Task description - Please write out all of the entries exactly as they appear.

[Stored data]

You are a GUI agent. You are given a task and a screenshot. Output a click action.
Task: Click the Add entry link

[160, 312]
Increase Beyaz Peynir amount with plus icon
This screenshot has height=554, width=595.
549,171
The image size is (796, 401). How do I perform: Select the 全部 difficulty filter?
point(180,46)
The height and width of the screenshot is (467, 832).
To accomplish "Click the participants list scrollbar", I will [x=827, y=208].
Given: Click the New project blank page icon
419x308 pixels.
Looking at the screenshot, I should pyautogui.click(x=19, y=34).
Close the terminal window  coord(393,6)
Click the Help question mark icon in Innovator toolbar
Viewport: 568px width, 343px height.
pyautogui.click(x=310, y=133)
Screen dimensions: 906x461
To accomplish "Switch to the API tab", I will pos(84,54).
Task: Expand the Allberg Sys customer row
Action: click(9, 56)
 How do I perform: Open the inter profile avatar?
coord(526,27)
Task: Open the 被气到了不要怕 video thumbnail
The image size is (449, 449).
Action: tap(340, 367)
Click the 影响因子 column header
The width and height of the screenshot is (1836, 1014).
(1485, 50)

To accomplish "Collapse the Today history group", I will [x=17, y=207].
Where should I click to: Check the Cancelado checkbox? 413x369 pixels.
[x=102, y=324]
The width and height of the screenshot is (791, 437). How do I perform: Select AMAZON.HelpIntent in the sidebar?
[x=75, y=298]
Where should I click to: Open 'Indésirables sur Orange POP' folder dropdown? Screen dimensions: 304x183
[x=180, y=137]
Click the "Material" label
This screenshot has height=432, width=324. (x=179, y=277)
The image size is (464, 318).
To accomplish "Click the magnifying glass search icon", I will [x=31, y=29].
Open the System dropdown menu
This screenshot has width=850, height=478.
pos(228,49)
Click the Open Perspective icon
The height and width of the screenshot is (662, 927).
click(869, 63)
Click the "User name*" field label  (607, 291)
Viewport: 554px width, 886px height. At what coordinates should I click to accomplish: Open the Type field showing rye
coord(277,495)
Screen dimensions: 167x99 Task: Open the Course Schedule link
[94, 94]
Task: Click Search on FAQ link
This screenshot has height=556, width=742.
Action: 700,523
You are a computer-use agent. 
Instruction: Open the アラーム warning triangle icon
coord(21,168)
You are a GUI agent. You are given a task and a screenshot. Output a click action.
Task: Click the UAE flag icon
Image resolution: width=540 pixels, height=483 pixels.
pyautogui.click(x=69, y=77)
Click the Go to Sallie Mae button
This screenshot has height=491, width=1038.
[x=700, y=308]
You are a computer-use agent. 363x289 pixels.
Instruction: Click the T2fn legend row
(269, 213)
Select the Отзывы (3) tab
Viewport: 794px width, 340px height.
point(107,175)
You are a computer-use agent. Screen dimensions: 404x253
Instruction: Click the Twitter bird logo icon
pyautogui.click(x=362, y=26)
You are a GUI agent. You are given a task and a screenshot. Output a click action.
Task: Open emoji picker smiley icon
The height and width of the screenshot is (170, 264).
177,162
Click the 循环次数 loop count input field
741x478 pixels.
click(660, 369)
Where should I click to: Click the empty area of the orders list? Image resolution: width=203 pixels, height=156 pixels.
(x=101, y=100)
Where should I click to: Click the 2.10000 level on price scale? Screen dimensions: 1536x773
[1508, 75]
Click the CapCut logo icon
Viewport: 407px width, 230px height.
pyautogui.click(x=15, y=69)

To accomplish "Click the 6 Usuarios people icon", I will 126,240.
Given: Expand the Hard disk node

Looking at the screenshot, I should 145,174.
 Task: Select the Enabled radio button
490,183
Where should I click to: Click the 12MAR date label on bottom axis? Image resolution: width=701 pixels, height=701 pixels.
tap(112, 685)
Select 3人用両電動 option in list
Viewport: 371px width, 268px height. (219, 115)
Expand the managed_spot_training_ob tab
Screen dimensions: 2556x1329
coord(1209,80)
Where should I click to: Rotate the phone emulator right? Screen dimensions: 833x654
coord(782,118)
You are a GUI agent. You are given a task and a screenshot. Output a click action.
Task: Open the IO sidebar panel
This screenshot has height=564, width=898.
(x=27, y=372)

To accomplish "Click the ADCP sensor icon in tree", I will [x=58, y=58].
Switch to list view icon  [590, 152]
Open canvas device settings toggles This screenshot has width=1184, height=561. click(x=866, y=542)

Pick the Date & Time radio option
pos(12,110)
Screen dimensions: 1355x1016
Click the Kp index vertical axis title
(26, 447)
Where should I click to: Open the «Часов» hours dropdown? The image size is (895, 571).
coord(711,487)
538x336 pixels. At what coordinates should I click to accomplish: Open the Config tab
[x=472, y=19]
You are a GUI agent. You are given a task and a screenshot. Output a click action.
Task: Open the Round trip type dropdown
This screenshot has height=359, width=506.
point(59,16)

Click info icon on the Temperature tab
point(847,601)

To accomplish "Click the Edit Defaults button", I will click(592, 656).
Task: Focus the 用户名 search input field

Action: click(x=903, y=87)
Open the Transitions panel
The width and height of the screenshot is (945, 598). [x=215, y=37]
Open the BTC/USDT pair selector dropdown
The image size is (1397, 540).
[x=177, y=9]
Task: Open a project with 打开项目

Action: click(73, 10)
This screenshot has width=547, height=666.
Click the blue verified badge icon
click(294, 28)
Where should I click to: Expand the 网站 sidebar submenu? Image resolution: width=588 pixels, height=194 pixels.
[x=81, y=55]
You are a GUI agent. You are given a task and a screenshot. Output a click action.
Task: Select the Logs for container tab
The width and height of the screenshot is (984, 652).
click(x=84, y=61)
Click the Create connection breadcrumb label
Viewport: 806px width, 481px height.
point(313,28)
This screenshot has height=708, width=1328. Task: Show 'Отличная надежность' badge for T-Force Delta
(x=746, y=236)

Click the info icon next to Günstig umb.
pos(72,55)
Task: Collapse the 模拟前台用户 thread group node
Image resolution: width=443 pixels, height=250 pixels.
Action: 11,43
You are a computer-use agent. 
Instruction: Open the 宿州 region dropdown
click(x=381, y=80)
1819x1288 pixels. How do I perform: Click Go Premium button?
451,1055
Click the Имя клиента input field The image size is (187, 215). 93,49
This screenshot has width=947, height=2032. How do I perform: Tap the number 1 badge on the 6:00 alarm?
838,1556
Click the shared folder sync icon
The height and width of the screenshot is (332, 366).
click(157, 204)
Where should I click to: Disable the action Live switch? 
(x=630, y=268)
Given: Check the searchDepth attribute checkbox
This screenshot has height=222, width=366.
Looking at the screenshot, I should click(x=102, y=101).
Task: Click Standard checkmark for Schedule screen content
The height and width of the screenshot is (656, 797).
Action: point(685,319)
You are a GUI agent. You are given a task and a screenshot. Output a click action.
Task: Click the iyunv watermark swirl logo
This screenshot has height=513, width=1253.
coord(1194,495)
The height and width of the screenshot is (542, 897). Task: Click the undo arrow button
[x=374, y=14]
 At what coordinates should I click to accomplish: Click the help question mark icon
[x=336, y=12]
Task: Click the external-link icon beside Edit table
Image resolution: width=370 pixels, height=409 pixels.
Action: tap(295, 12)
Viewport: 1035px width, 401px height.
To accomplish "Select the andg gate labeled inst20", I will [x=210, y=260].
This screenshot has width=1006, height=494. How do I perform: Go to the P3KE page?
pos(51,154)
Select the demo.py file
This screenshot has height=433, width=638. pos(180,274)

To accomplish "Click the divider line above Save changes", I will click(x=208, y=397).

Exercise output -
You are a GUI agent. You are given a task and a screenshot. Output a click action.
Task: Click the Add entry link

[160, 312]
Increase Beyaz Peynir amount with plus icon
This screenshot has height=554, width=595.
549,171
The image size is (796, 401). How do I perform: Select the 全部 difficulty filter?
point(180,46)
The height and width of the screenshot is (467, 832).
To accomplish "Click the participants list scrollbar", I will [x=827, y=208].
Given: Click the New project blank page icon
419x308 pixels.
Looking at the screenshot, I should pyautogui.click(x=19, y=34).
Close the terminal window  coord(393,6)
Click the Help question mark icon in Innovator toolbar
Viewport: 568px width, 343px height.
pyautogui.click(x=310, y=133)
Screen dimensions: 906x461
To accomplish "Switch to the API tab", I will pos(84,54).
Task: Expand the Allberg Sys customer row
Action: click(9, 56)
 How do I perform: Open the inter profile avatar?
coord(526,27)
Task: Open the 被气到了不要怕 video thumbnail
The image size is (449, 449).
Action: tap(340, 367)
Click the 影响因子 column header
The width and height of the screenshot is (1836, 1014).
(1485, 50)

To accomplish "Collapse the Today history group", I will [x=17, y=207].
Where should I click to: Check the Cancelado checkbox? 413x369 pixels.
[x=102, y=324]
The width and height of the screenshot is (791, 437). How do I perform: Select AMAZON.HelpIntent in the sidebar?
[x=75, y=298]
Where should I click to: Open 'Indésirables sur Orange POP' folder dropdown? Screen dimensions: 304x183
[x=180, y=137]
Click the "Material" label
This screenshot has height=432, width=324. (x=179, y=277)
The image size is (464, 318).
To accomplish "Click the magnifying glass search icon", I will [x=31, y=29].
Open the System dropdown menu
This screenshot has width=850, height=478.
pos(228,49)
Click the Open Perspective icon
The height and width of the screenshot is (662, 927).
click(869, 63)
Click the "User name*" field label  (607, 291)
Viewport: 554px width, 886px height. At what coordinates should I click to accomplish: Open the Type field showing rye
coord(277,495)
Screen dimensions: 167x99 Task: Open the Course Schedule link
[94, 94]
Task: Click Search on FAQ link
This screenshot has height=556, width=742.
Action: 700,523
You are a computer-use agent. 
Instruction: Open the アラーム warning triangle icon
coord(21,168)
You are a GUI agent. You are given a task and a screenshot. Output a click action.
Task: Click the UAE flag icon
Image resolution: width=540 pixels, height=483 pixels.
pyautogui.click(x=69, y=77)
Click the Go to Sallie Mae button
This screenshot has height=491, width=1038.
[x=700, y=308]
You are a computer-use agent. 363x289 pixels.
Instruction: Click the T2fn legend row
(269, 213)
Select the Отзывы (3) tab
Viewport: 794px width, 340px height.
point(107,175)
You are a computer-use agent. Screen dimensions: 404x253
Instruction: Click the Twitter bird logo icon
pyautogui.click(x=362, y=26)
You are a GUI agent. You are given a task and a screenshot. Output a click action.
Task: Open emoji picker smiley icon
The height and width of the screenshot is (170, 264).
177,162
Click the 循环次数 loop count input field
741x478 pixels.
click(660, 369)
Where should I click to: Click the empty area of the orders list? Image resolution: width=203 pixels, height=156 pixels.
(x=101, y=100)
Where should I click to: Click the 2.10000 level on price scale? Screen dimensions: 1536x773
[1508, 75]
Click the CapCut logo icon
Viewport: 407px width, 230px height.
pyautogui.click(x=15, y=69)

To accomplish "Click the 6 Usuarios people icon", I will 126,240.
Given: Expand the Hard disk node

Looking at the screenshot, I should 145,174.
 Task: Select the Enabled radio button
490,183
Where should I click to: Click the 12MAR date label on bottom axis? Image resolution: width=701 pixels, height=701 pixels.
tap(112, 685)
Select 3人用両電動 option in list
Viewport: 371px width, 268px height. (219, 115)
Expand the managed_spot_training_ob tab
Screen dimensions: 2556x1329
coord(1209,80)
Where should I click to: Rotate the phone emulator right? Screen dimensions: 833x654
coord(782,118)
You are a GUI agent. You are given a task and a screenshot. Output a click action.
Task: Open the IO sidebar panel
This screenshot has height=564, width=898.
(x=27, y=372)

To accomplish "Click the ADCP sensor icon in tree", I will [x=58, y=58].
Switch to list view icon  [590, 152]
Open canvas device settings toggles This screenshot has width=1184, height=561. click(x=866, y=542)

Pick the Date & Time radio option
pos(12,110)
Screen dimensions: 1355x1016
Click the Kp index vertical axis title
(26, 447)
Where should I click to: Open the «Часов» hours dropdown? The image size is (895, 571).
coord(711,487)
538x336 pixels. At what coordinates should I click to accomplish: Open the Config tab
[x=472, y=19]
You are a GUI agent. You are given a task and a screenshot. Output a click action.
Task: Open the Round trip type dropdown
This screenshot has height=359, width=506.
point(59,16)

Click info icon on the Temperature tab
point(847,601)

To accomplish "Click the Edit Defaults button", I will click(592, 656).
Task: Focus the 用户名 search input field

Action: click(x=903, y=87)
Open the Transitions panel
The width and height of the screenshot is (945, 598). [x=215, y=37]
Open the BTC/USDT pair selector dropdown
The image size is (1397, 540).
[x=177, y=9]
Task: Open a project with 打开项目

Action: click(73, 10)
This screenshot has width=547, height=666.
Click the blue verified badge icon
click(294, 28)
Where should I click to: Expand the 网站 sidebar submenu? Image resolution: width=588 pixels, height=194 pixels.
[x=81, y=55]
You are a GUI agent. You are given a task and a screenshot. Output a click action.
Task: Select the Logs for container tab
The width and height of the screenshot is (984, 652).
click(x=84, y=61)
Click the Create connection breadcrumb label
Viewport: 806px width, 481px height.
point(313,28)
This screenshot has height=708, width=1328. Task: Show 'Отличная надежность' badge for T-Force Delta
(x=746, y=236)

Click the info icon next to Günstig umb.
pos(72,55)
Task: Collapse the 模拟前台用户 thread group node
Image resolution: width=443 pixels, height=250 pixels.
Action: 11,43
You are a computer-use agent. 
Instruction: Open the 宿州 region dropdown
click(x=381, y=80)
1819x1288 pixels. How do I perform: Click Go Premium button?
451,1055
Click the Имя клиента input field The image size is (187, 215). 93,49
This screenshot has width=947, height=2032. How do I perform: Tap the number 1 badge on the 6:00 alarm?
838,1556
Click the shared folder sync icon
The height and width of the screenshot is (332, 366).
click(157, 204)
Where should I click to: Disable the action Live switch? 
(x=630, y=268)
Given: Check the searchDepth attribute checkbox
This screenshot has height=222, width=366.
Looking at the screenshot, I should click(x=102, y=101).
Task: Click Standard checkmark for Schedule screen content
The height and width of the screenshot is (656, 797).
Action: point(685,319)
You are a GUI agent. You are given a task and a screenshot. Output a click action.
Task: Click the iyunv watermark swirl logo
This screenshot has height=513, width=1253.
coord(1194,495)
The height and width of the screenshot is (542, 897). Task: Click the undo arrow button
[x=374, y=14]
 At what coordinates should I click to accomplish: Click the help question mark icon
[x=336, y=12]
Task: Click the external-link icon beside Edit table
Image resolution: width=370 pixels, height=409 pixels.
Action: tap(295, 12)
Viewport: 1035px width, 401px height.
To accomplish "Select the andg gate labeled inst20", I will [x=210, y=260].
This screenshot has width=1006, height=494. How do I perform: Go to the P3KE page?
pos(51,154)
Select the demo.py file
This screenshot has height=433, width=638. pos(180,274)

To accomplish "Click the divider line above Save changes", I will click(x=208, y=397).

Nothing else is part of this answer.